> [AIM OF THE TASK]: Write out, with no changes, every line starting at the one that contains "Where should I click to: Decline" and ending at the last line of the data below. Leave pictures out.

> [SOURCE DATA]:

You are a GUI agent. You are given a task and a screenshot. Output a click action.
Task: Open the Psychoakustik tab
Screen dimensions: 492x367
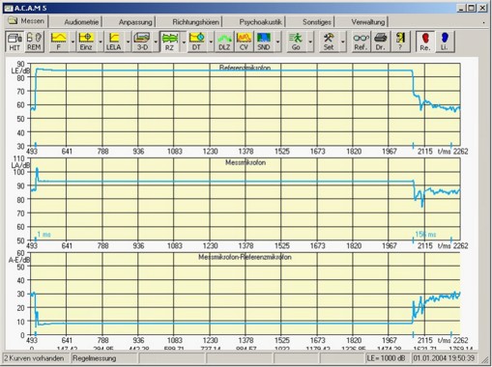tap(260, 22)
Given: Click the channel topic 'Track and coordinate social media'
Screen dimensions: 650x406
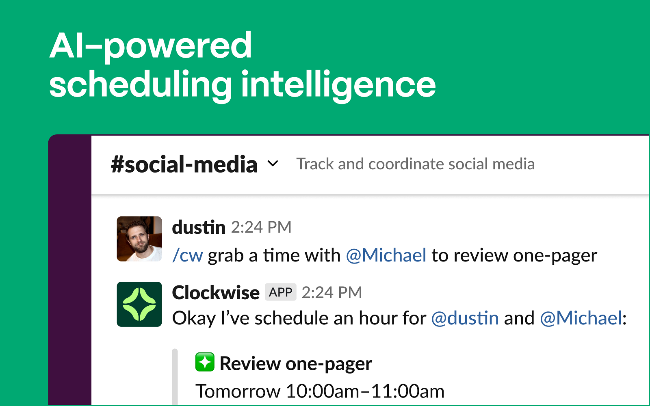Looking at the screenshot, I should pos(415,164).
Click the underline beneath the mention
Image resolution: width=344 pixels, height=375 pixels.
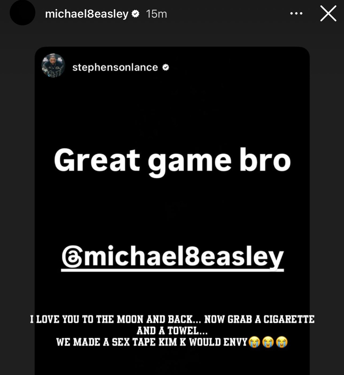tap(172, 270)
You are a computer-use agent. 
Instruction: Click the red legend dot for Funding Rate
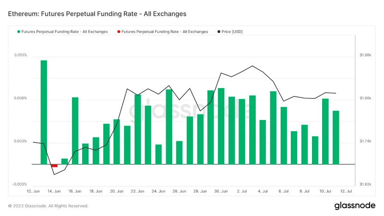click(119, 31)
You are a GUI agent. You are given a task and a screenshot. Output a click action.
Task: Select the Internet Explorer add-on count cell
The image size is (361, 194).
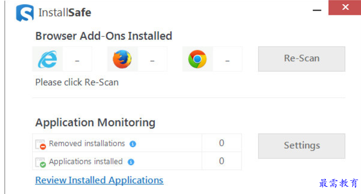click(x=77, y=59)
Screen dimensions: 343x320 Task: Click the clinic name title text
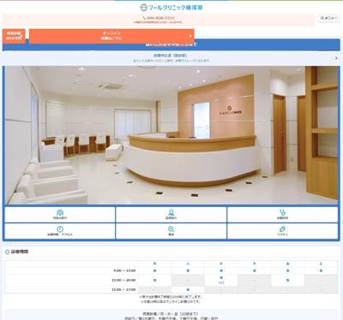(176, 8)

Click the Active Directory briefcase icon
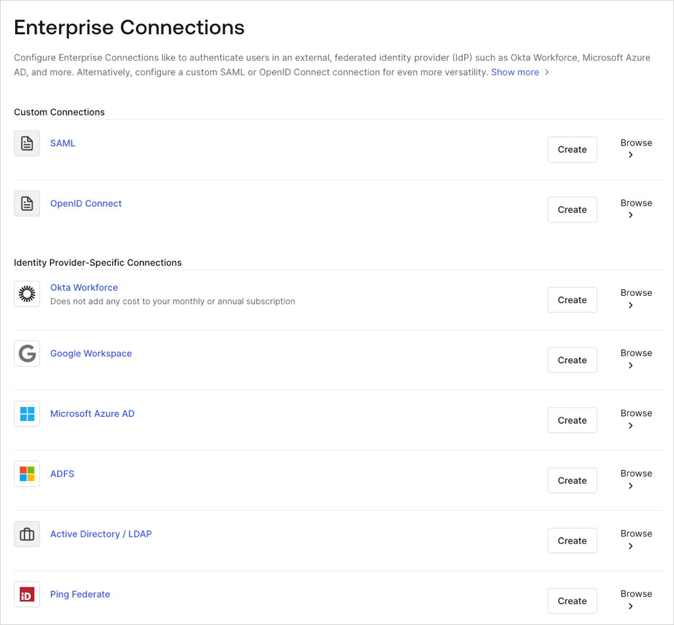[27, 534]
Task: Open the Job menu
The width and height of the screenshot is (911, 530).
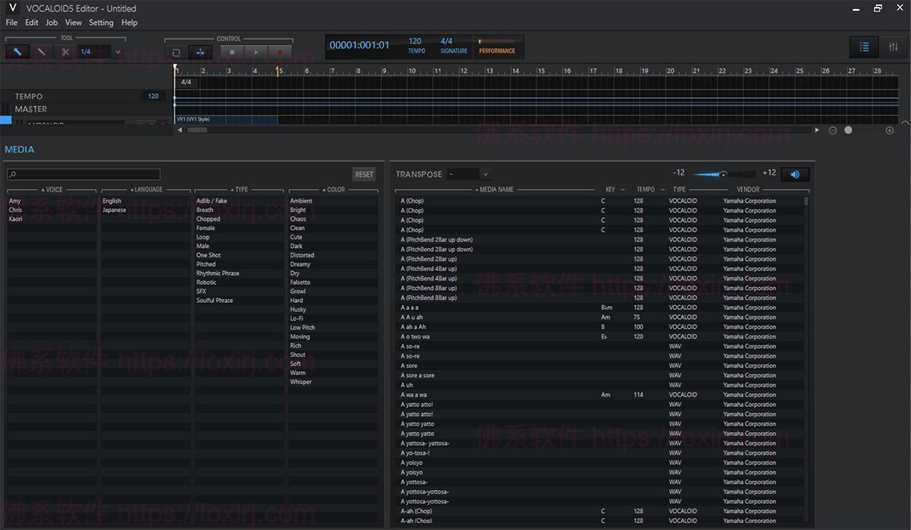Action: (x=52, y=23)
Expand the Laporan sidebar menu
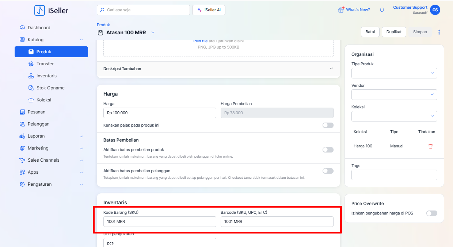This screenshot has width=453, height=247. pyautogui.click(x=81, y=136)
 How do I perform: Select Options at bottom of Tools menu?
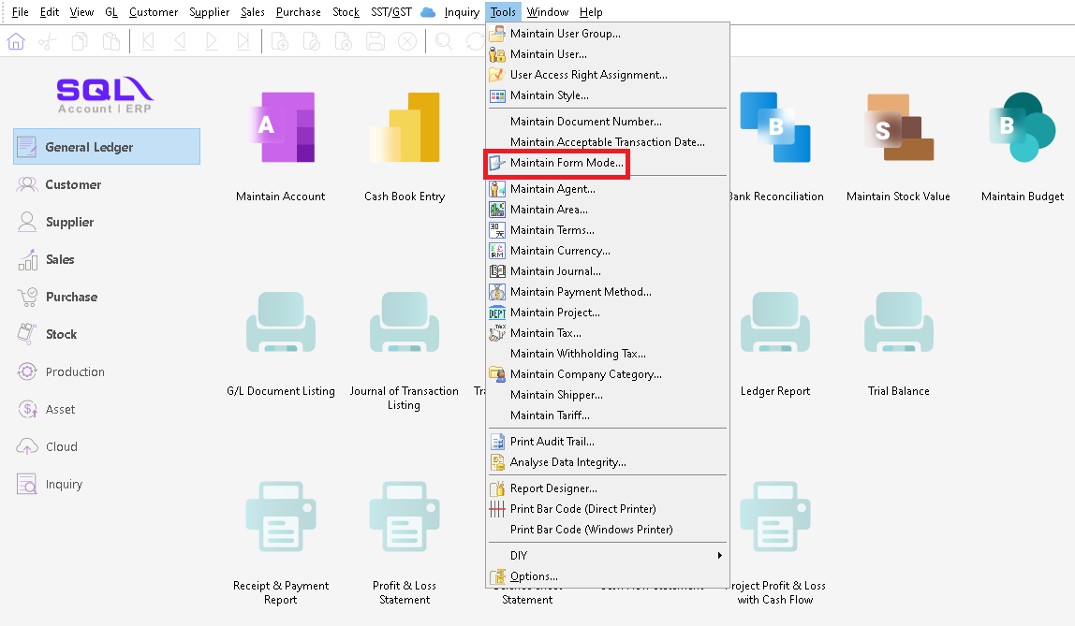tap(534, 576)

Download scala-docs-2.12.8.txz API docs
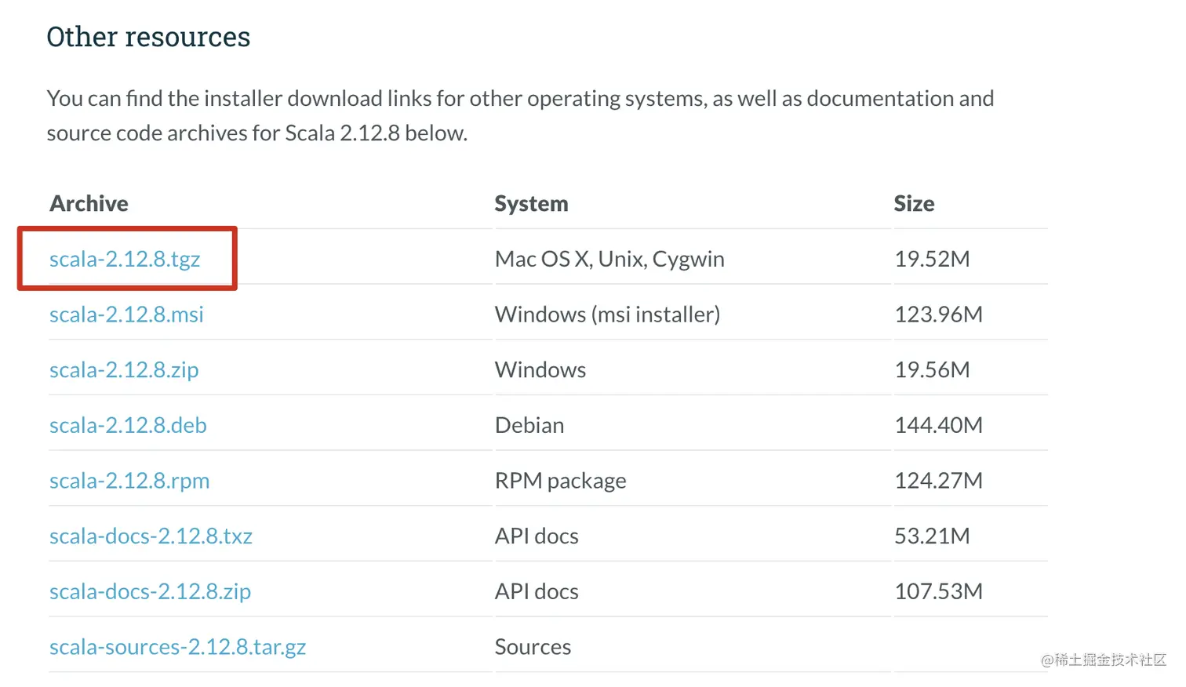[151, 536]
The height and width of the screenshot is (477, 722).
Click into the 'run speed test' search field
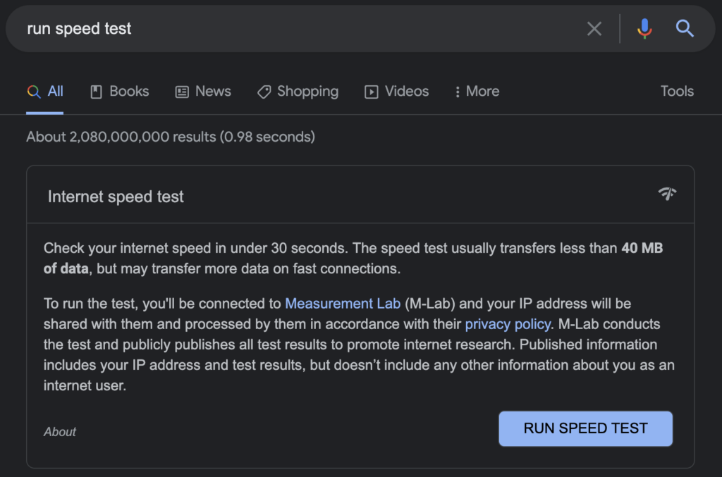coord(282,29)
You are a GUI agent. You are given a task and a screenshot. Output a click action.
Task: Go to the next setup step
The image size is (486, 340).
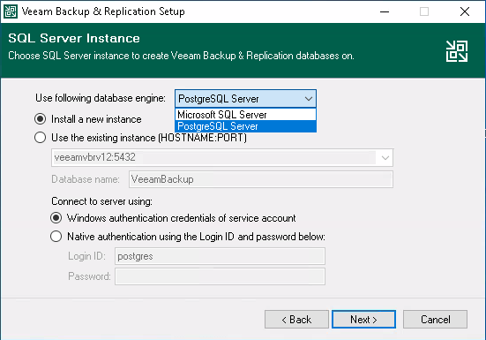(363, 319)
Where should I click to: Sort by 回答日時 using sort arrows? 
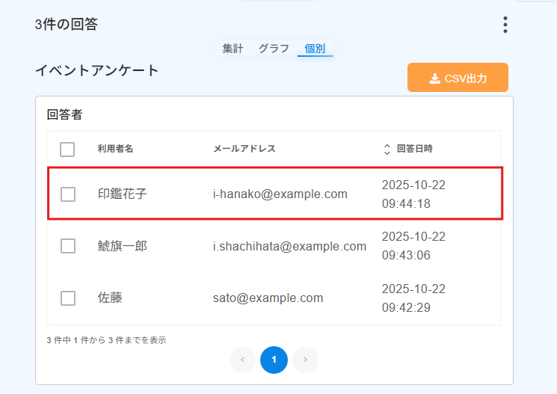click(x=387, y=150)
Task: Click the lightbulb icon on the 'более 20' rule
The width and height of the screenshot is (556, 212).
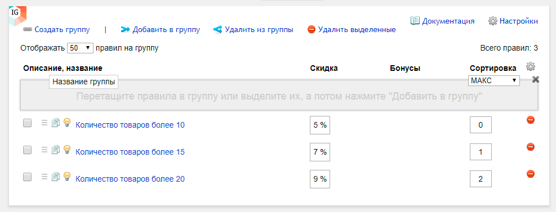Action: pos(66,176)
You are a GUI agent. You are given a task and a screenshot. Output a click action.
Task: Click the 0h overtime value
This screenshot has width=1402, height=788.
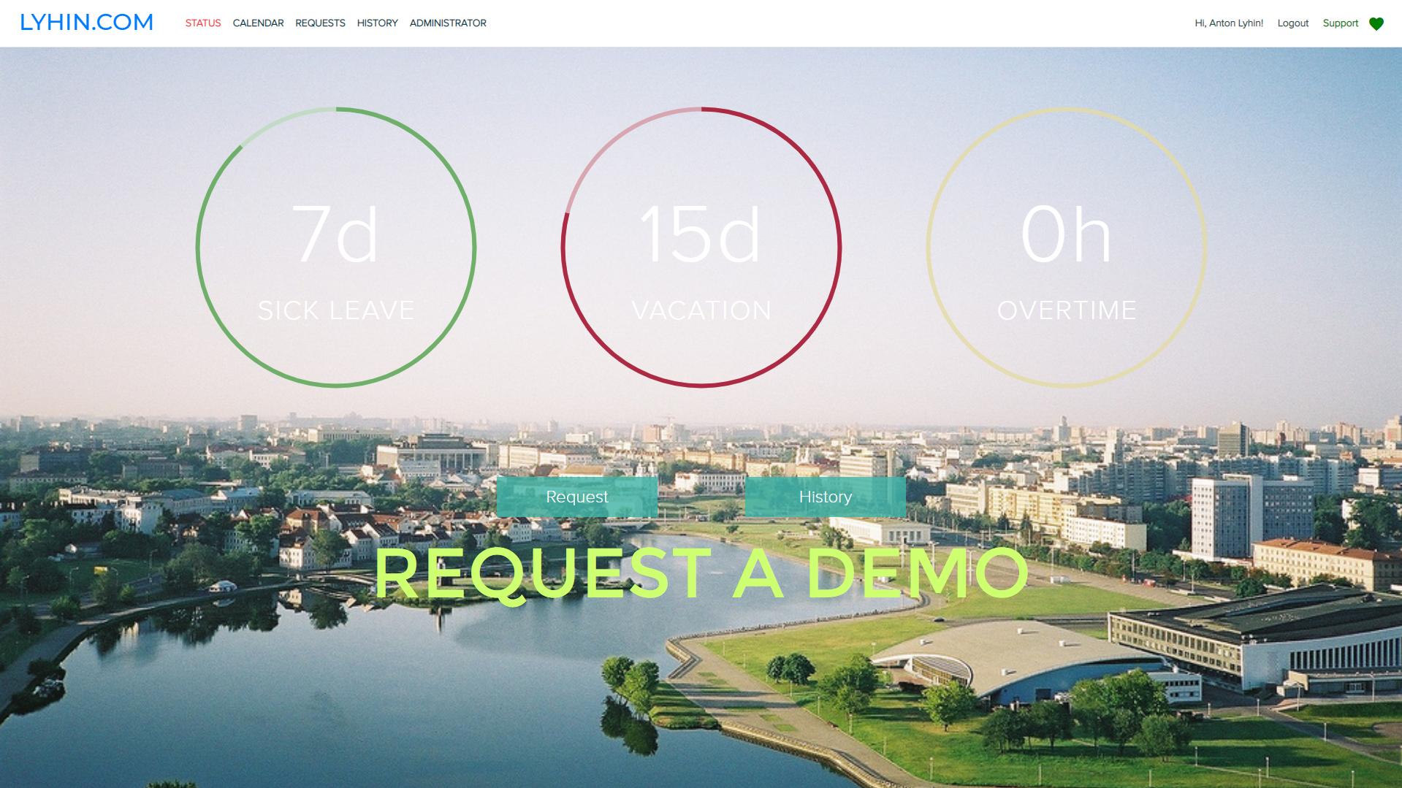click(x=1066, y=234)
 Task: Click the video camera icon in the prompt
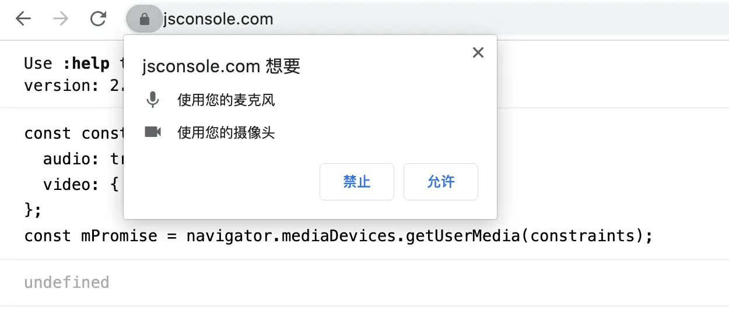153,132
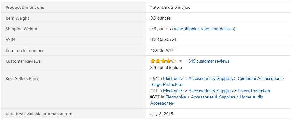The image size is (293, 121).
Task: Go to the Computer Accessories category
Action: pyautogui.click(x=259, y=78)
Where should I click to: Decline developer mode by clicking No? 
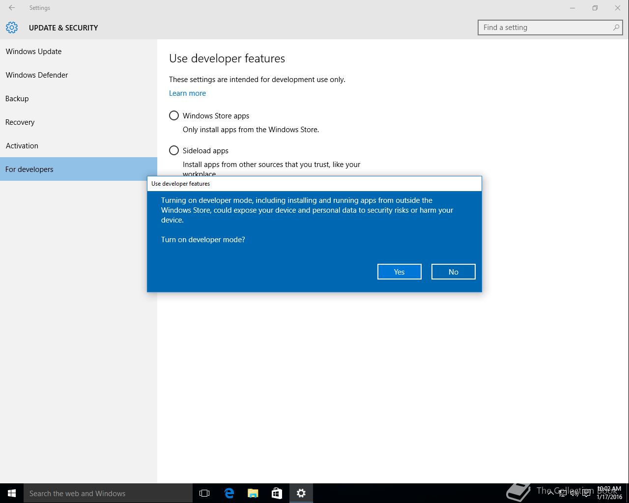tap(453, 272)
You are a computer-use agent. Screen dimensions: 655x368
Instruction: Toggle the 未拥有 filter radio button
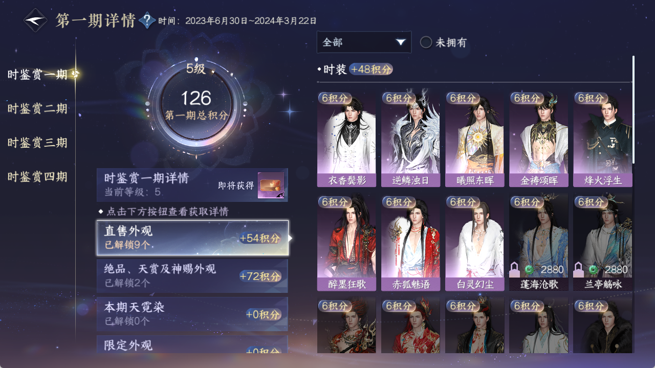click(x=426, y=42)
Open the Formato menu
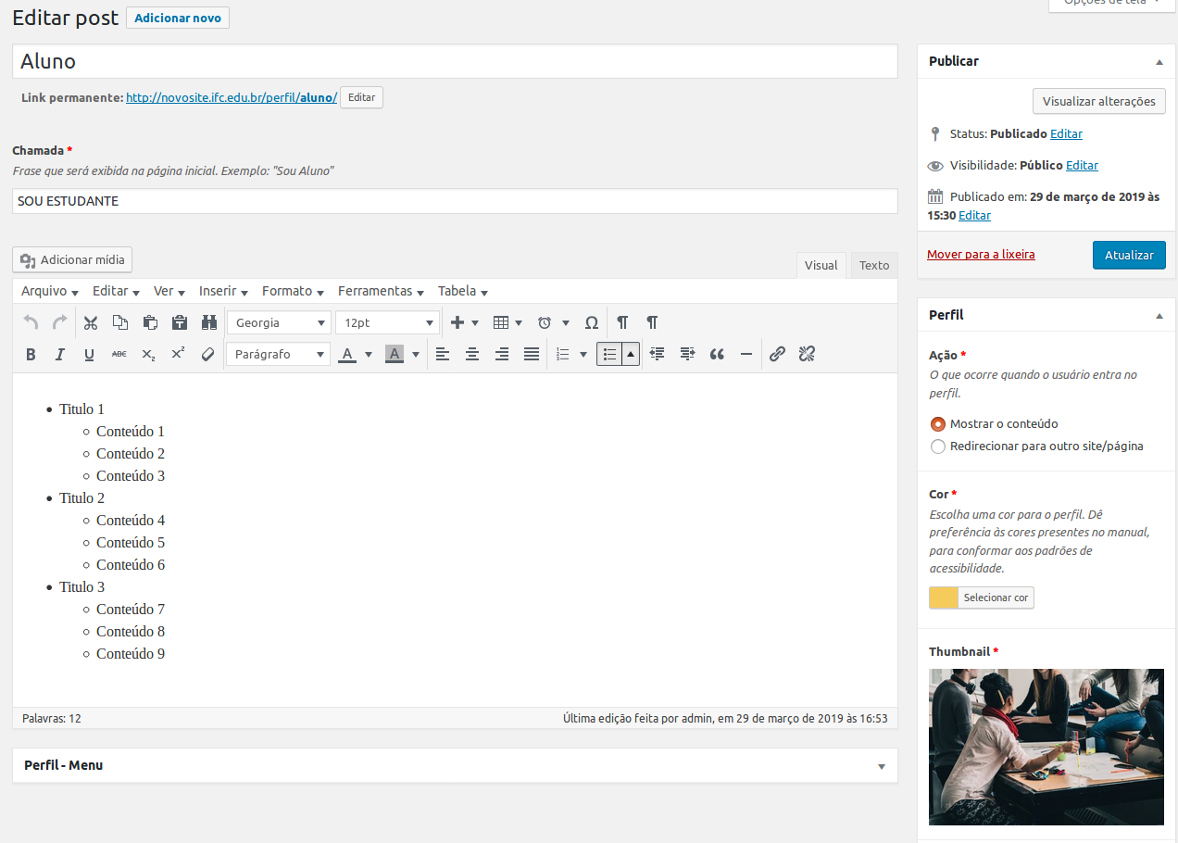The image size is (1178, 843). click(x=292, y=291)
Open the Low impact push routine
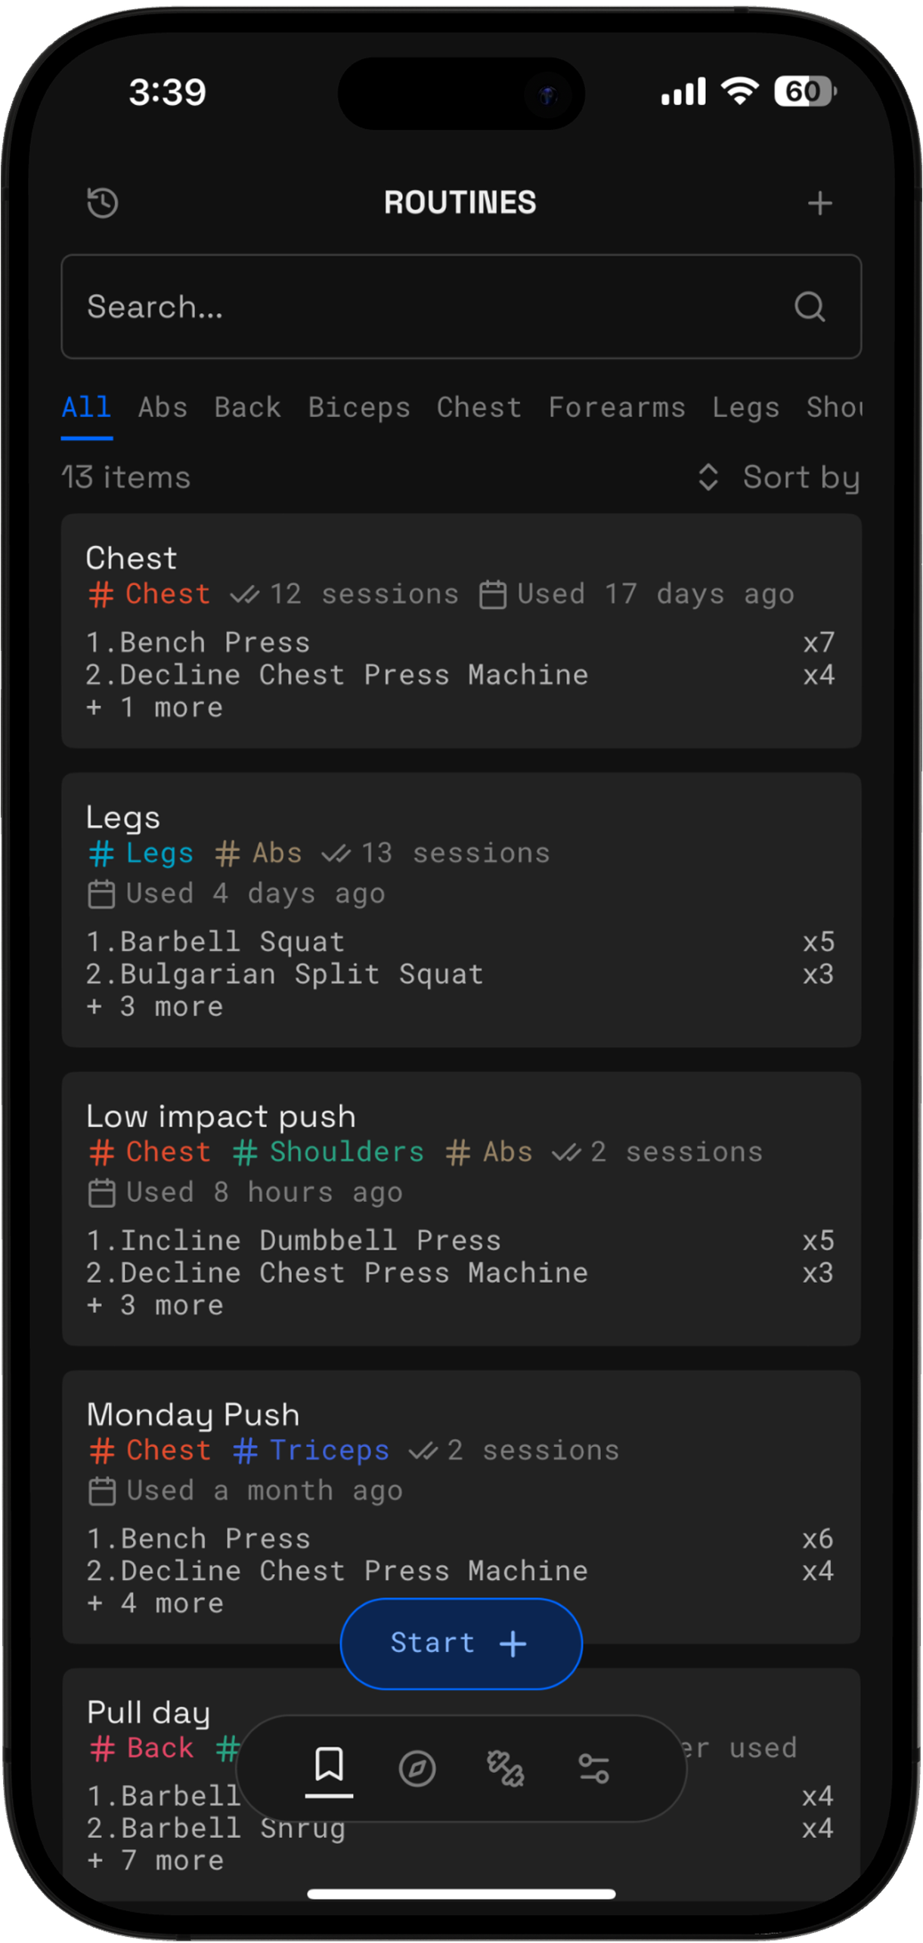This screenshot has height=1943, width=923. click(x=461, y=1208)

> [RESPONSE TO THIS EXERCISE]:
Where should I click to: Decline developer mode by clicking No? 
tap(453, 272)
You are a computer-use agent. Screen dimensions: 655x368
Instruction: Toggle the 未拥有 filter radio button
click(x=426, y=42)
Open the Formato menu
The image size is (1178, 843). click(x=292, y=291)
Open the Low impact push routine
This screenshot has height=1943, width=923. click(x=461, y=1208)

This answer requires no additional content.